Let’s talk Sustainability

By Gilles & Marie Concordel
Tutator Founders
September 10, 2021
0 Comments

The Latest Fad? Or is there more to it than meets the eye?

Sustainability has become one of the most used words when referring to social impact. However, it’s much more than a simple fashion of the days.

Indeed, beyond the currently prevailing fashion of using that word in just about every sentence, it is important that we, as well as civil society at large, focus on the sustainability of our impact. The impact of what we will have accomplished has to outlive us significantly (or at the very least outlive our presence onsite).

By now most organizations have reached the conclusion that it is better to teach how to fish rather than give a fish. However, there are many other aspects of sustainability that go beyond that.

International NGO: Focus on systemic changes as opposed to direct services to the participants

While local NGO’s and local institutions are well equipped to provide effective direct social services and their services are well received because they are naturally very culture sensitive, INGO’s should focus on systemic changes.

By systemic changes, I am referring to those that typically require significant infrastructure or paradigm changes and that challenge business-as-usual. These are changes that local entities are poorly equipped to do: not only don’t they typically have the financial resources to perform these but whatever resources they have are usually earmarked for direct social services.

Let’s focus on where we bring the most value: if you are an INGO make sure to place priority on these projects of systemic nature and let others provide direct services to participants.

Acceptance is key!

As much as possible our focus ought to be on helping the participants put in place durable infrastructure and operational models.

Please note that I did not say that we need to put in place such infrastructure and models but rather that we need to help them put it in place.

Indeed, in order for an infrastructure or model to continue to exist and be used, it does require that there be a sense of ownership among those in charge once you left. Quite clearly, if people run and use the system begrudgingly, they will inevitably drop the ball on the first occasion, that is, when the goings get tough.

If on the other hand the main stakeholders of your project were also part of the decision and design phase, they will have some ownership in it, it will be “their baby”. That will turn them into motivated agents for keeping this in place and used.

I would go as far as saying that between a perfect solution you have dreamt-up and a good solution that was designed with their help, I would go any day with the latter. While it won’t initially be as good as what you had thought about, its impact a few years down the road will be infinitely bigger because of the energy they will keep putting into maintaining and promoting it.

Sustainable training

A few years ago, we were talking with the head of a large international NGO (name charitably withheld). He was telling us: “I don’t get it, we organize workshops, we train hundreds of people and, the following year… we have to do it again”.

You would think that he would have drawn some conclusions and attempted to fix the situation? No, they kept organizing workshop and training more and more people…

In many developing countries, when you train people in any particular field, they become more valuable and can typically commend a better wage by moving to a new position, where their newly acquired skill may be less relevant, and leaving an opening for the job they used to occupy.

- [PROVIDED MATERIAL]

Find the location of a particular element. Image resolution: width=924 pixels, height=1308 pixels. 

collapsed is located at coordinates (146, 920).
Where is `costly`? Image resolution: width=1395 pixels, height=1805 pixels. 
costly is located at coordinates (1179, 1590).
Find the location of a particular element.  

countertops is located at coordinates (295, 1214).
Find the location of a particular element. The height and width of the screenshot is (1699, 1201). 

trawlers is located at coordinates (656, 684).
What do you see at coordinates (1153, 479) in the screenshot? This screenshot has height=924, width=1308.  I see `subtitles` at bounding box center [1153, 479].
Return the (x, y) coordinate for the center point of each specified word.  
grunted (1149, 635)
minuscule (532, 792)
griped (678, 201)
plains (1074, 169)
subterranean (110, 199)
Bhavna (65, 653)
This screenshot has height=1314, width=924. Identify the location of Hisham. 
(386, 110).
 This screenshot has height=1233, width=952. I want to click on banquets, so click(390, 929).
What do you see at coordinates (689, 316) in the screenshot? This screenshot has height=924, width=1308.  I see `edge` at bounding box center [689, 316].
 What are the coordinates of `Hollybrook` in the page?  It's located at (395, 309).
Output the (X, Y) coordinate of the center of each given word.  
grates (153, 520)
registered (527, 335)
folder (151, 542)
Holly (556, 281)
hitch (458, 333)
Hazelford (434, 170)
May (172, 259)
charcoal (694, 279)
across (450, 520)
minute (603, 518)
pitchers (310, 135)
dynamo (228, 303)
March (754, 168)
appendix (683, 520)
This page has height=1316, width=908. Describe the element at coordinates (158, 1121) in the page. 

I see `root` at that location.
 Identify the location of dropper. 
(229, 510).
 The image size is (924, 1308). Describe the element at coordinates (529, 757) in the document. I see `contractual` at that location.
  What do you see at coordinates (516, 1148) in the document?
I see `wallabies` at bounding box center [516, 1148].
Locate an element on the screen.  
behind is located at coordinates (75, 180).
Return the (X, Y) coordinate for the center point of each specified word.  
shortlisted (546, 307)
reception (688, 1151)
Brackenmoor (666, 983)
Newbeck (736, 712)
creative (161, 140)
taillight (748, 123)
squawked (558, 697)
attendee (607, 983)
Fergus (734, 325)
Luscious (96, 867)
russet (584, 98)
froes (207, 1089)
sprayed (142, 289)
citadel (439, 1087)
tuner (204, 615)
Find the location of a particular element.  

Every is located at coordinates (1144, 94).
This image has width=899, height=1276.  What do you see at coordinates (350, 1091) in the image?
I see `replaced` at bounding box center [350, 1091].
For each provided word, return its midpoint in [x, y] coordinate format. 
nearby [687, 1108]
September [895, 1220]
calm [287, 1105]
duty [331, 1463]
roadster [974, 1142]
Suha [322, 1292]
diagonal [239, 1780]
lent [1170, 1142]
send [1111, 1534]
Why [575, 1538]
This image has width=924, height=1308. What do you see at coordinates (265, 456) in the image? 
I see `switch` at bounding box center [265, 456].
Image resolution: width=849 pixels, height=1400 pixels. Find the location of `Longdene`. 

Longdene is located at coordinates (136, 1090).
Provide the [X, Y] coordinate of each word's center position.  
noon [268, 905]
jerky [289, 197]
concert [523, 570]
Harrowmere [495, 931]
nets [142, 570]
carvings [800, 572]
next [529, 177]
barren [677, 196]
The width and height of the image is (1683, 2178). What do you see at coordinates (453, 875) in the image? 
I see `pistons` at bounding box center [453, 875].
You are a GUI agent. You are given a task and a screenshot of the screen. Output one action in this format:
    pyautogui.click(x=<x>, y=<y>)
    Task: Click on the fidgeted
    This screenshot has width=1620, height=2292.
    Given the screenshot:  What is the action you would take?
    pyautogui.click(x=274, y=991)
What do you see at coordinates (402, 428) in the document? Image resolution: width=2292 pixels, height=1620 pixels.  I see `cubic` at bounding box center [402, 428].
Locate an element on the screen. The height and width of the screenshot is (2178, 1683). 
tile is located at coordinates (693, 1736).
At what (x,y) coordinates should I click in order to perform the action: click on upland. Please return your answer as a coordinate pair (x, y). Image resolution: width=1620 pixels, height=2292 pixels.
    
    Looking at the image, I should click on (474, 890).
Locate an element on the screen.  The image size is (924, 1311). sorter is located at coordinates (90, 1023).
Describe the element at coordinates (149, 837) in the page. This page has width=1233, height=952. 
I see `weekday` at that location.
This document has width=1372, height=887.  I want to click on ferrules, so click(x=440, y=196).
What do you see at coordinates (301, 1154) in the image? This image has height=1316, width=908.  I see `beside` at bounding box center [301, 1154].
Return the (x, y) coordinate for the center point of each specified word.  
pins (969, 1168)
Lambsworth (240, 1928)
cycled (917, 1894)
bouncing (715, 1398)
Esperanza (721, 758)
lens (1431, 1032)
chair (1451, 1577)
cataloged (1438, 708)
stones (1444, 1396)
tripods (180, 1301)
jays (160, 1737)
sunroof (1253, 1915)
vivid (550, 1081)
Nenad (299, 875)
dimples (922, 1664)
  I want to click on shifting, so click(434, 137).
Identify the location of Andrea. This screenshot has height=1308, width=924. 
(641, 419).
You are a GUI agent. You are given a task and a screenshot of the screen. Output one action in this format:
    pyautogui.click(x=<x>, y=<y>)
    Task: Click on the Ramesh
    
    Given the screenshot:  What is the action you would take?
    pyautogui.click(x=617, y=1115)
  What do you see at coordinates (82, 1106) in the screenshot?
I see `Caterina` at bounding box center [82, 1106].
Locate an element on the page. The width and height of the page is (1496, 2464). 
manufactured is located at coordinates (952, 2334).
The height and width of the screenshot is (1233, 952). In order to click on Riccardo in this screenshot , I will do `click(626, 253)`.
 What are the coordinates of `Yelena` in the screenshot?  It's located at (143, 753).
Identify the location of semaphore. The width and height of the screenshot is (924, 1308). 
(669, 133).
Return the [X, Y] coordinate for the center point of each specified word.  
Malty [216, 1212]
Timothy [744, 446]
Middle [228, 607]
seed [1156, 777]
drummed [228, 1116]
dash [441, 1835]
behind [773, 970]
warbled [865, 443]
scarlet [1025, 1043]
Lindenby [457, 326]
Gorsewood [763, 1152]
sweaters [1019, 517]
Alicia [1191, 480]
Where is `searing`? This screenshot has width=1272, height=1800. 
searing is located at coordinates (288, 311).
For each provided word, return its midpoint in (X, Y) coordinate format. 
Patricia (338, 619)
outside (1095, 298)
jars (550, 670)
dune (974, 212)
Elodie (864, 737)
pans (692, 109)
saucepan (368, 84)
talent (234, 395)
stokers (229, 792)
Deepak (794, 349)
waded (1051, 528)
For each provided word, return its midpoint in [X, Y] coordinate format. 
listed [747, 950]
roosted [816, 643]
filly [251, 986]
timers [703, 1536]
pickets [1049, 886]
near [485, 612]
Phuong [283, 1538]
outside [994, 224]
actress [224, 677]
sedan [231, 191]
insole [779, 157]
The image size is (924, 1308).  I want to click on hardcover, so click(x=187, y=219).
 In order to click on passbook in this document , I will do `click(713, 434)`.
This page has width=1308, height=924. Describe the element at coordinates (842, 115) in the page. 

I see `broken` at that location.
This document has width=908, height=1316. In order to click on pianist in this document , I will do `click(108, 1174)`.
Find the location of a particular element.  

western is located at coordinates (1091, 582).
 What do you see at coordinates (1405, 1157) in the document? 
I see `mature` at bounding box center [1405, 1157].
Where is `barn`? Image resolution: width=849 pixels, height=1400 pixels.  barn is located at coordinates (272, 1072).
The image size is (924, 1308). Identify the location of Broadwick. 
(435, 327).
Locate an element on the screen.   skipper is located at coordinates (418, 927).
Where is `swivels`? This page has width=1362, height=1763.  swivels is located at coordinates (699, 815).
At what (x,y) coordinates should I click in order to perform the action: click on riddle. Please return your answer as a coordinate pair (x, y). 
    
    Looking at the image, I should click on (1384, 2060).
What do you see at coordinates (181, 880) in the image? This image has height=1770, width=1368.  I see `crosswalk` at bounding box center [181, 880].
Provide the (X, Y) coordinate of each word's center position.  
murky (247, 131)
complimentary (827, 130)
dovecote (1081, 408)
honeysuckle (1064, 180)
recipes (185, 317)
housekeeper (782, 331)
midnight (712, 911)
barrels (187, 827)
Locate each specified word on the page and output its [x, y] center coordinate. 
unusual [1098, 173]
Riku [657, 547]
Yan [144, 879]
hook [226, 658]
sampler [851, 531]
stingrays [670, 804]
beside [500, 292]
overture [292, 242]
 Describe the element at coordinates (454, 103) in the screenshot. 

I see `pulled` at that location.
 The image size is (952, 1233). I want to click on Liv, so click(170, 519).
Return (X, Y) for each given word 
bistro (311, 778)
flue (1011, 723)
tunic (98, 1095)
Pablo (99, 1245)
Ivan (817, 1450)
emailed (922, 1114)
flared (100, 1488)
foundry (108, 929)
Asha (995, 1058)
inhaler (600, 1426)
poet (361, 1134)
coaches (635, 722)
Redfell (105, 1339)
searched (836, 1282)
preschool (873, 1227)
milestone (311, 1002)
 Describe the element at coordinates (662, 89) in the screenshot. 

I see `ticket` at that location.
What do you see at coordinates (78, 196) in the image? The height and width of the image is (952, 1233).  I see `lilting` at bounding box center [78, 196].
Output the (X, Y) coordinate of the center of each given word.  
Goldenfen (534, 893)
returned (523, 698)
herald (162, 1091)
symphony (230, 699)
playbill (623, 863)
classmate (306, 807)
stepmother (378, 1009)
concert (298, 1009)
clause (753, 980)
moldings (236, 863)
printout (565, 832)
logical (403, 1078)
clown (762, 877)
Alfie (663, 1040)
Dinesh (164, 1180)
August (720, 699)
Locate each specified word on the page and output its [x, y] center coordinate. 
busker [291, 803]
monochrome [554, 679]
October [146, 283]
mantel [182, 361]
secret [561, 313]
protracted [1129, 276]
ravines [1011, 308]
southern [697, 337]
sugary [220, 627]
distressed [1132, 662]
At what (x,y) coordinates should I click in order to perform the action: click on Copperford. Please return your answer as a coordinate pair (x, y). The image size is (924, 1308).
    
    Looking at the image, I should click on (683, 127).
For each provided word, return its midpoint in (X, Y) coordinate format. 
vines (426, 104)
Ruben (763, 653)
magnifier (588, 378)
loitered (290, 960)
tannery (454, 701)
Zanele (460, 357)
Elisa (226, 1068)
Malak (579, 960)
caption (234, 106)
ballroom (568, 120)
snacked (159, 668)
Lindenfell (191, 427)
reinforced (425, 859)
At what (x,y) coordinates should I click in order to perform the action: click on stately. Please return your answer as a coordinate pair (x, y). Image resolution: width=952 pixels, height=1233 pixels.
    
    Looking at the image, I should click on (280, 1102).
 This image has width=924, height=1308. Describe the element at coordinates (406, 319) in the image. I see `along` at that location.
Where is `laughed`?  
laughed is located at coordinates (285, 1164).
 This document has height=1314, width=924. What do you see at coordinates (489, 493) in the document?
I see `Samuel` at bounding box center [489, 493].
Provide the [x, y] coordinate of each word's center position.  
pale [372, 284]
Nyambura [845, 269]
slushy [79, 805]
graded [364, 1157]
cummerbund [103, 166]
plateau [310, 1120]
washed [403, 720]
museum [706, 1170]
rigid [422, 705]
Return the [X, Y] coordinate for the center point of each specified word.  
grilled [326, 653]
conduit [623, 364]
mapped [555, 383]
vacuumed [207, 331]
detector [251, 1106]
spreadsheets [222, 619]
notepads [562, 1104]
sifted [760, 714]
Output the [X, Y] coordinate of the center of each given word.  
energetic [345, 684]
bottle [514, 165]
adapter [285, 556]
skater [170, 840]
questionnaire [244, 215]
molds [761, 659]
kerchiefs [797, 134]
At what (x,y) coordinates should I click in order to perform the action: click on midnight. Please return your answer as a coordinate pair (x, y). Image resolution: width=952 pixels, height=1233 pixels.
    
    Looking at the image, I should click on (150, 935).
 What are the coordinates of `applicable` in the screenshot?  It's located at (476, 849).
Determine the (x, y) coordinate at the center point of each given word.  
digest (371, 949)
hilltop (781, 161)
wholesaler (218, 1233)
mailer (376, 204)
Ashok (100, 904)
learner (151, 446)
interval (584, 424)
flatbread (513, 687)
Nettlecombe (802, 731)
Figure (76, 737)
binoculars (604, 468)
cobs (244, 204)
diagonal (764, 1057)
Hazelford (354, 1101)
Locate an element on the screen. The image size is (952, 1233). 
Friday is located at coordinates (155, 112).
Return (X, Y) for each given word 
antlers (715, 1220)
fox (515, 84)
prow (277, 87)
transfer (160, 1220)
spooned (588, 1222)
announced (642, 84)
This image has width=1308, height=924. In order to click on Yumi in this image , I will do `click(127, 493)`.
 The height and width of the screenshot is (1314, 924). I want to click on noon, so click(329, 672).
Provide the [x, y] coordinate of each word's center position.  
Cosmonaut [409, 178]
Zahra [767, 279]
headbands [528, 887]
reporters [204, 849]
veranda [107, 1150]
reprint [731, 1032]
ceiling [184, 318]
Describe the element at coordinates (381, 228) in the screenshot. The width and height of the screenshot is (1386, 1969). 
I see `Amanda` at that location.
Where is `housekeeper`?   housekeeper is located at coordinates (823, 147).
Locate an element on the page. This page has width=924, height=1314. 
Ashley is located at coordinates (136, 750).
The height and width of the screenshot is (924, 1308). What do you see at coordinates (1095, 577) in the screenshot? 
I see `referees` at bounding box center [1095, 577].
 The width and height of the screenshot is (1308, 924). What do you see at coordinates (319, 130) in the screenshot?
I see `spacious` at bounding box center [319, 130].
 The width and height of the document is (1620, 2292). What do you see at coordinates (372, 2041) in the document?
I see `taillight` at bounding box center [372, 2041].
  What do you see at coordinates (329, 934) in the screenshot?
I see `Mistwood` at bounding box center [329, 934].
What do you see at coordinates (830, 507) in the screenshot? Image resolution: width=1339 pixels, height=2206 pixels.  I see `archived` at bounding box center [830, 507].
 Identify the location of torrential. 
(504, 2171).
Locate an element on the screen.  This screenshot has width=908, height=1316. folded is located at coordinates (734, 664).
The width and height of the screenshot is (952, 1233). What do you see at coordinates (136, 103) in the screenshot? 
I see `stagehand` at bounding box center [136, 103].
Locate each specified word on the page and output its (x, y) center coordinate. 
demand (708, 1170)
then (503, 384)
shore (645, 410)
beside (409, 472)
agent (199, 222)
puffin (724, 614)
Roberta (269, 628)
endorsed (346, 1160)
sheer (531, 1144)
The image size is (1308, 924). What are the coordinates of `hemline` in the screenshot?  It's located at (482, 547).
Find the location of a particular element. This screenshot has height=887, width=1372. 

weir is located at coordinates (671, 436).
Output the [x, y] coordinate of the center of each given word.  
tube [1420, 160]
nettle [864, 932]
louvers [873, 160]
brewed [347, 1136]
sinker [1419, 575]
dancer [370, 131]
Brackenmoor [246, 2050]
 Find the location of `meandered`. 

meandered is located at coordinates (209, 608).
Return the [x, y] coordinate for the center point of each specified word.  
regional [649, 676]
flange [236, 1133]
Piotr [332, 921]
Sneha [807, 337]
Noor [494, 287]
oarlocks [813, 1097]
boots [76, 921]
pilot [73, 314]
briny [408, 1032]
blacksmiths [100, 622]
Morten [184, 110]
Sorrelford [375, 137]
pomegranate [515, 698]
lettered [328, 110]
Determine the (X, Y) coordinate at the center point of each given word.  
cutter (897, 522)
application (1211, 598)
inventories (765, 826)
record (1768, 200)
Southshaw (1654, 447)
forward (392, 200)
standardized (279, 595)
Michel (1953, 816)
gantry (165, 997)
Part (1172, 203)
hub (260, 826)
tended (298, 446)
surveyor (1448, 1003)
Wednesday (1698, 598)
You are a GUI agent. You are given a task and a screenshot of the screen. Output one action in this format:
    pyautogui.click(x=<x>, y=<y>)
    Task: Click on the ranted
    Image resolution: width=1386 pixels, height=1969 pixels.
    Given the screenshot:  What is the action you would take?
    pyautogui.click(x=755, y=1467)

- [WHAT YOU NEED TO DO]
- a) From the sustainability article, write out the passage from "By systemic changes, I" up to and including "it in place.".
- b) According to the sustainability article, what should international NGOs focus on instead of direct services to participants?

- [ANSWERS IN ORDER]
- a)
By systemic changes, I am referring to those that typically require significant infrastructure or paradigm changes and that challenge business-as-usual. These are changes that local entities are poorly equipped to do: not only don’t they typically have the financial resources to perform these but whatever resources they have are usually earmarked for direct social services.

Let’s focus on where we bring the most value: if you are an INGO make sure to place priority on these projects of systemic nature and let others provide direct services to participants.

Acceptance is key!

As much as possible our focus ought to be on helping the participants put in place durable infrastructure and operational models.

Please note that I did not say that we need to put in place such infrastructure and models but rather that we need to help them put it in place.

- b) Systemic changes.